Republicans are beginning to break ranks as MAHA leadership inside and outside the administration pushes its agenda by undercutting science.
Earlier this month, Robert F. Kennedy Jr. fired Dr Susan Monarez, his hand-picked director of the CDC, just a few weeks after supporting her. In Senate testimony, she maintained she was removed “for holding the line on scientific integrity.” Her dismissal sent shockwaves through the agency. Several colleagues resigned in protest, including Dr. Demetre Daskalakis, who wrote that Kennedy had no interest in the gold standard science of the CDC and instead took advice from “unvetted and conflicted outside organizations.” The message was clear: scientific expertise could be set aside when it got in the way of political goals. There’s nothing responsible, respectable, or supportable about embracing what can at best be called “selective science.”

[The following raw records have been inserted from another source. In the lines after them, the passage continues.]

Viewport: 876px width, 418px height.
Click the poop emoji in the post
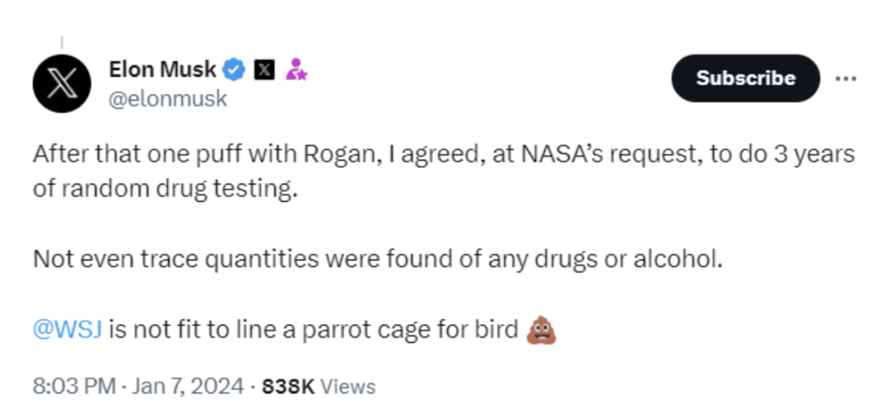coord(542,331)
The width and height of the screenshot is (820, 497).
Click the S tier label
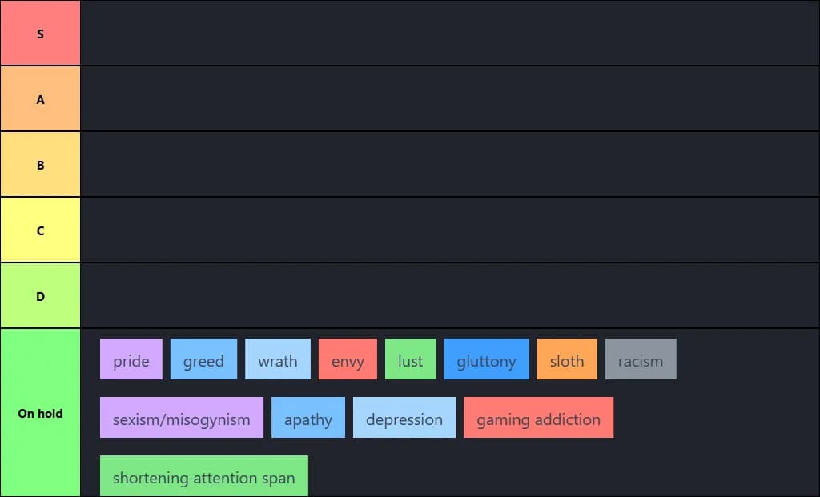[40, 34]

Days later, Kennedy stood beside President Donald Trump as he claimed a link between Tylenol use in pregnancy and autism. That claim has already been rejected by federal courts and the broader scientific community. But Secretary Kennedy’s tort lawyer buddies are already licking their lips.
Even GOP leaders are uneasy. Senate Majority Leader John Thune cautioned that, “science ought to guide these discussions.” Sen. Bill Cassidy, a physician, has asked HHS to show the “new data” behind Kennedy’s vaccine and acetaminophen pivots. So far, there is none. It’s also important to note that a lot of junk science doesn’t equal good science – and the plural of anecdote isn’t data.
What’s really driving this shift is not a sudden flood of groundbreaking research, but the rise of a multi-billion dollar “wellness” economy – a cottage industry of influencers who package junk science as truth. From podcasts peddling veterinary drugs as cancer cures to celebrities endorsing “seed oil free” diets, pseudoscience has mastered the language of science while ignoring the evidence.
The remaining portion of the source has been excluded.